レビュー

ウイルスを擬人化し、それを屈強な男がなぎ倒すイラストがある。新型コロナウイルスではない。

江戸時代に描かれた、はしかをモチーフにした作品だ。人類は天然痘やペストなど、数々の疫病に悩まされてきた。アートの歴史を紐解けば、人類がいかにして自然の脅威と戦ってきたかがよくわかる。江戸時代に描かれたはしかの猛威に右往左往する人々の姿は、驚くほど現在の我々と似通っている。そこには何百年経っても変わらない人間の姿がある。
本書は、これまで疫病がどのようにアートに描かれてきたかを紐解きながら、アートを取り巻く様々な社会状況を分析し、さらにアートの今後を論じる構成となっている。カラーの図表を交えて豊富な作例を紹介しながら論が進められるので、読み物としても見ごたえのある内容だ。
本書を読み進めていくと、現在見られるアートの変化は、必ずしも新型コロナの流行によって引き起こされたものではないことに気づかされる。社会は絶え間なく変化し続けており、それが新型コロナ感染拡大というきっかけを得て、可視化されたのではないかと思え、興味深い。
人の原動力となるのは「想い」である。それを形にするアートを考えることは、私たち人間がどういう存在であるかを考えることにほかならない。
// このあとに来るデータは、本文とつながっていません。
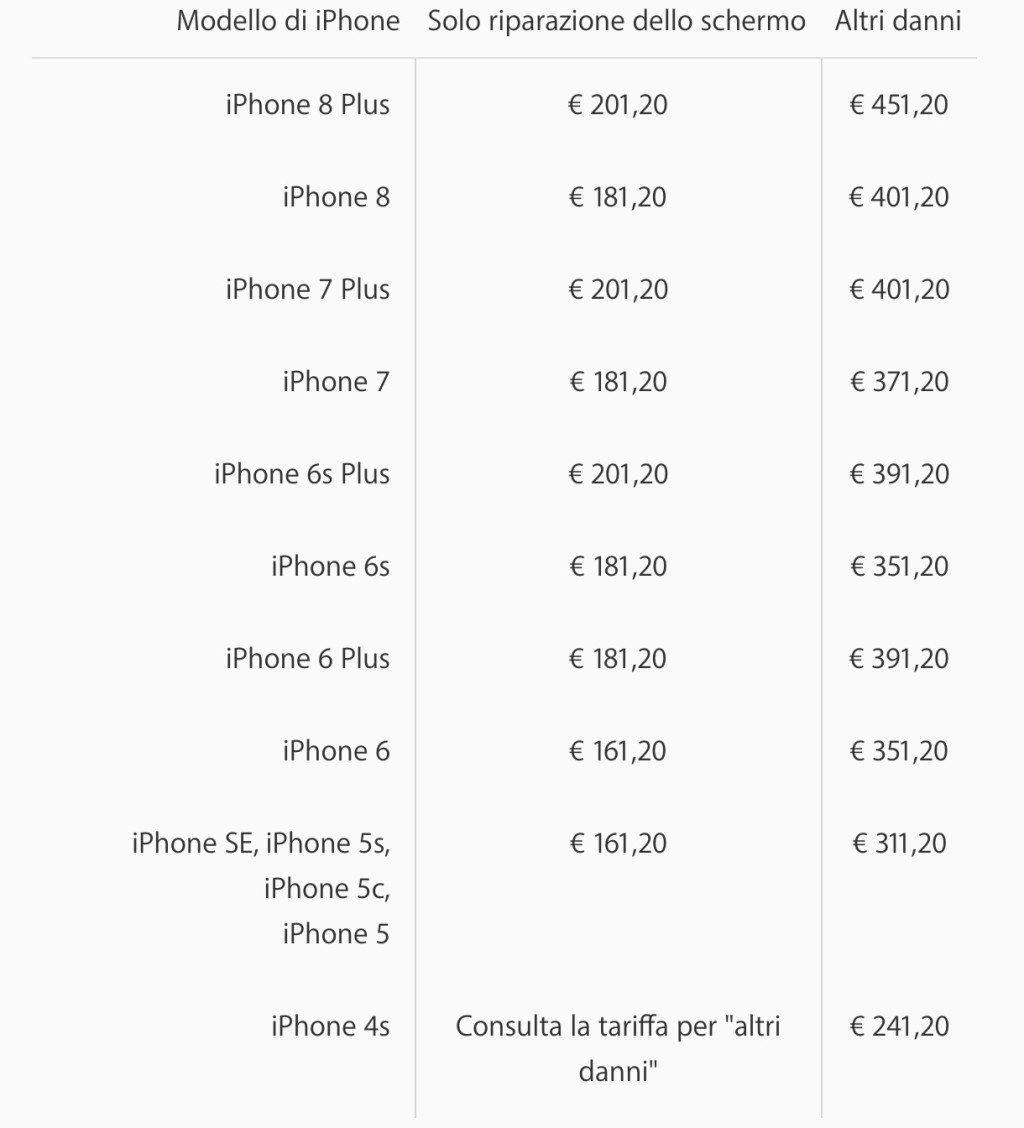Viewport: 1024px width, 1128px height.
Task: Click the iPhone 7 model name
Action: pos(336,382)
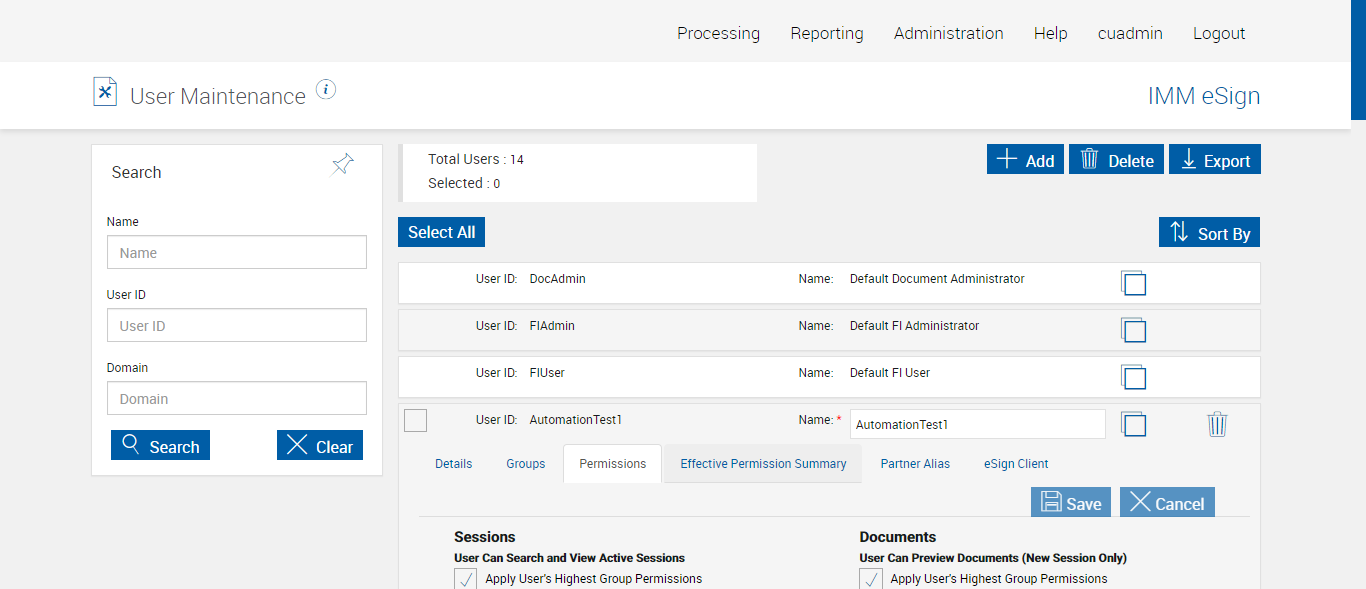Viewport: 1366px width, 589px height.
Task: Select the AutomationTest1 user checkbox
Action: (x=415, y=421)
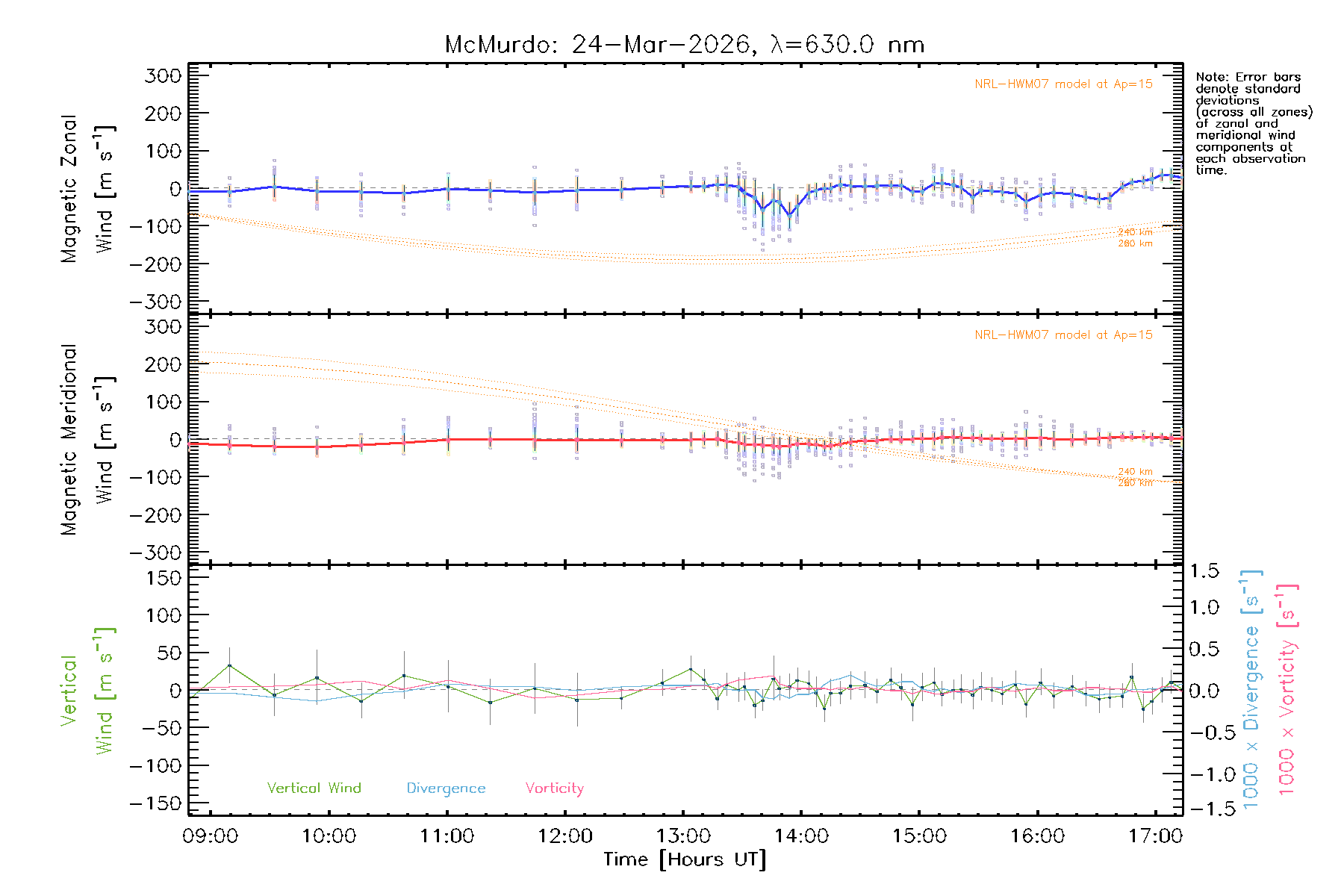Viewport: 1344px width, 896px height.
Task: Click the 09:00 time axis label
Action: [210, 836]
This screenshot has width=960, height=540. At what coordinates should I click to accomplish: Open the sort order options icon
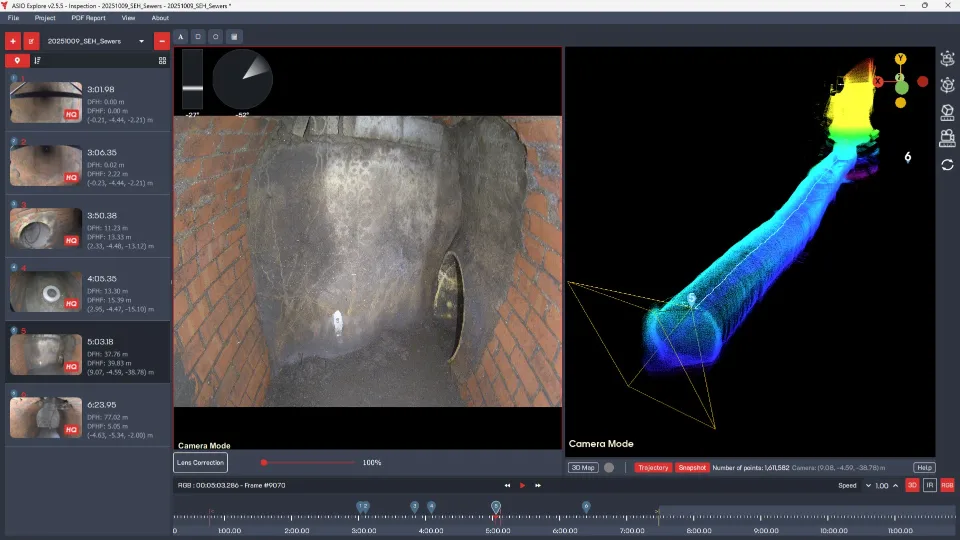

政治や経済とは一味違った、「アート」という視点から新型コロナウイルスが社会に与える影響を考えてみると、これまでにない、新しい視野が開けるはずだ。

本書の要点

・現在のアート市場をけん引しているのは、世界の富の半分を有するトップ1%未満の富裕層である。新型コロナ感染拡大に伴い、一時的にアート市場は縮小する可能性があるが、じきにそれまで以上の水準まで回復するだろう。
・新型コロナ感染拡大にともない、バーチャル・ミュージアムへの移行など、テクノロジーを利用した変化が起きているが、その収益性が課題だ。
・アートは「ポスト人間中心主義」へと移行している。人類がどんな危機に瀕しても、それと対峙するアーティストと、アートを求める心は変わらない。アートは死なない。